DO THIS -
Report every line of the records below that contains the word "height".

RECORDS FOR THIS TASK -
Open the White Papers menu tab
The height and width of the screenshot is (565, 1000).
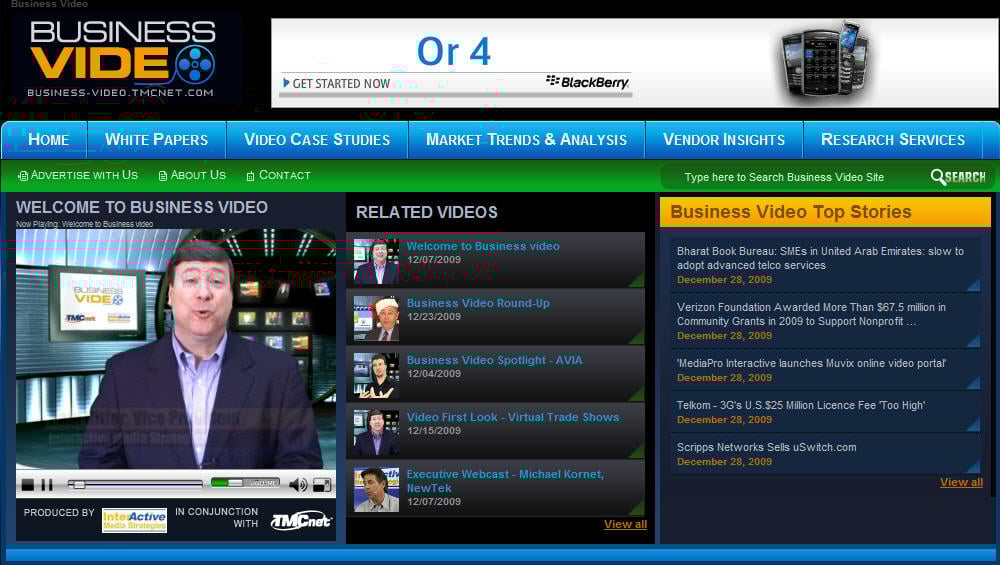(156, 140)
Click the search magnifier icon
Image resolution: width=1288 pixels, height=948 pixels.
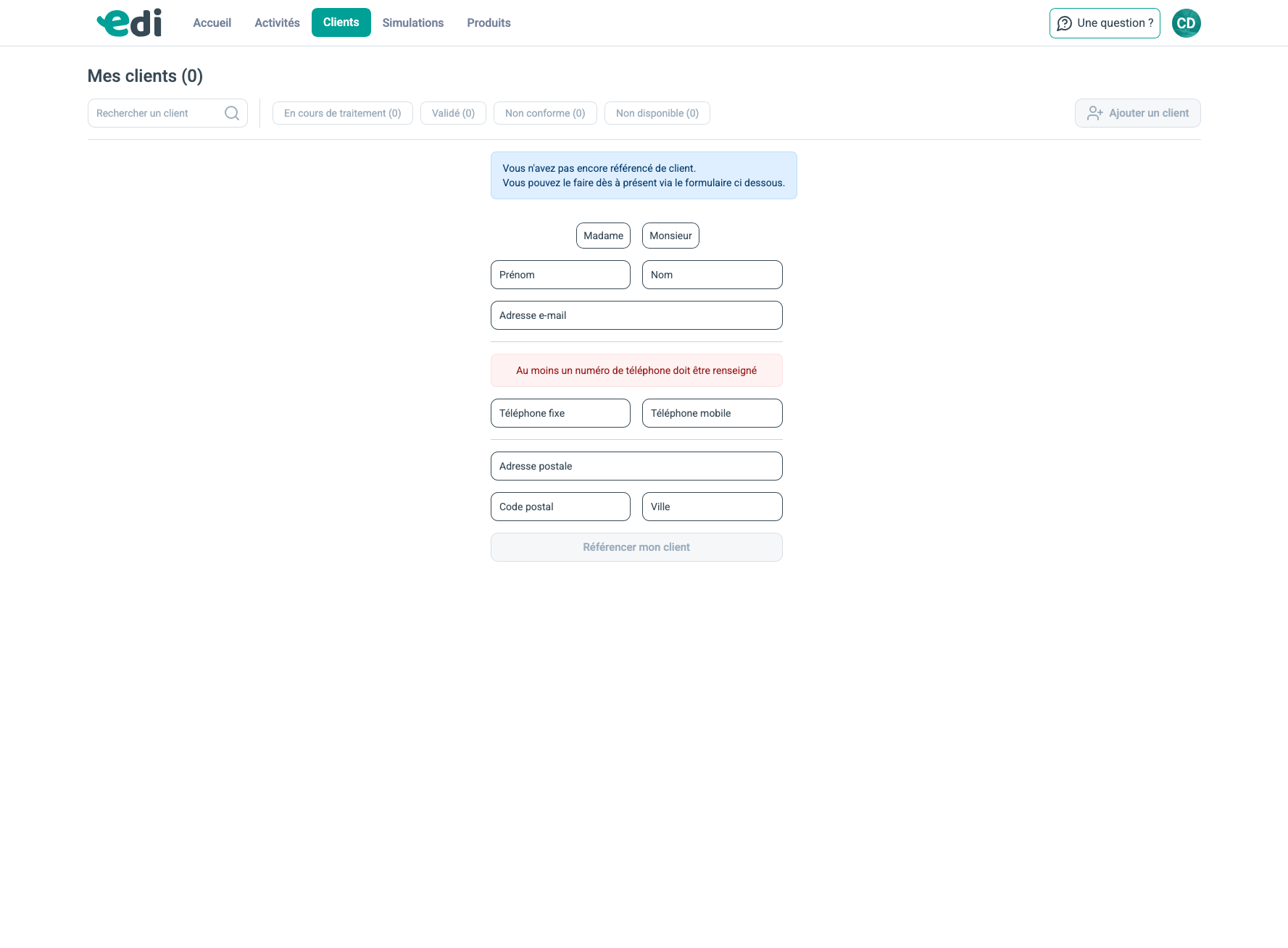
...
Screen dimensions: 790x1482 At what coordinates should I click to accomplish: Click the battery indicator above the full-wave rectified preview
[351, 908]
==
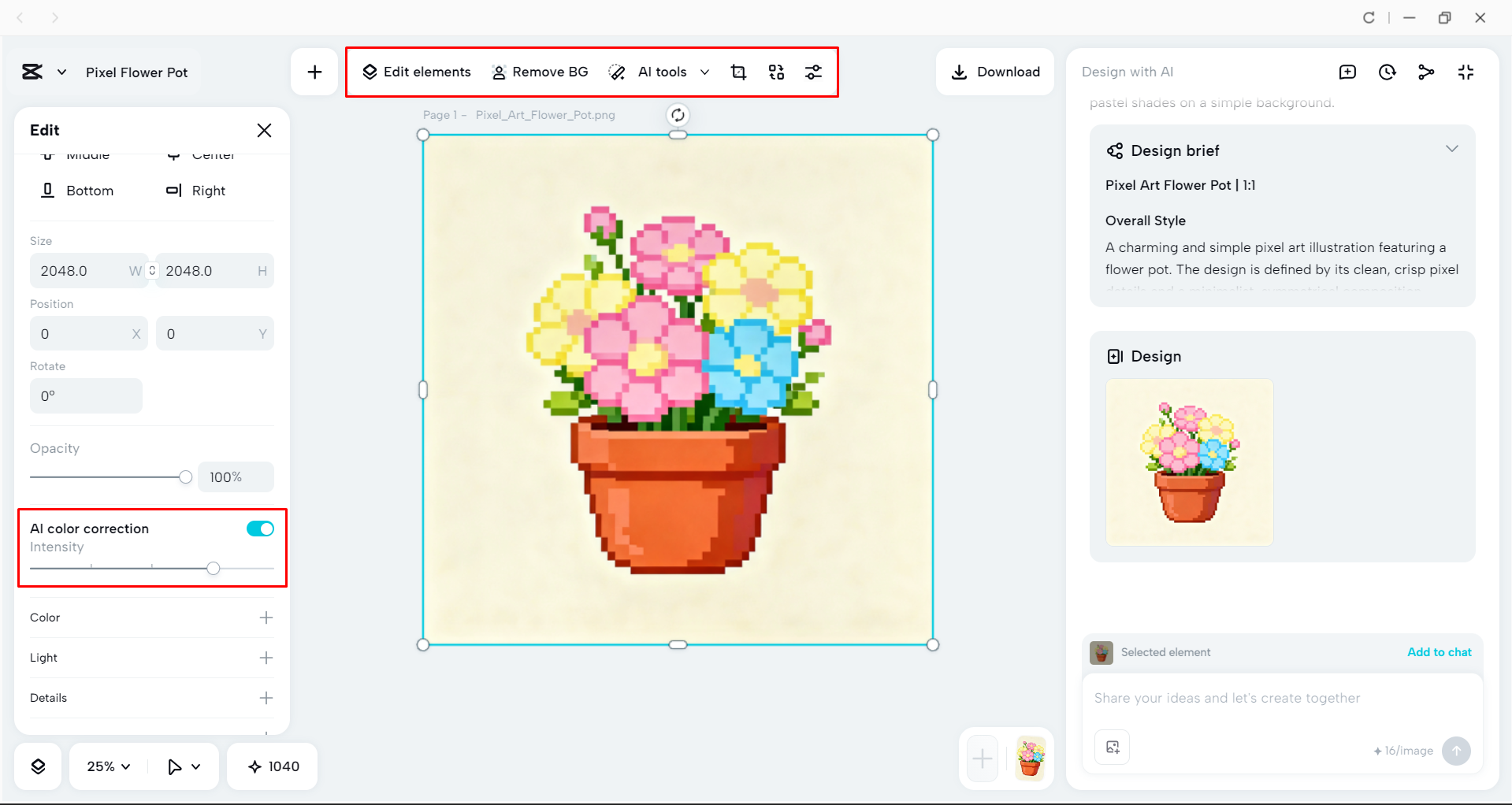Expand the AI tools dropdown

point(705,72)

RESULT FOR THIS TASK -
The height and width of the screenshot is (565, 1000).
Image resolution: width=1288 pixels, height=948 pixels.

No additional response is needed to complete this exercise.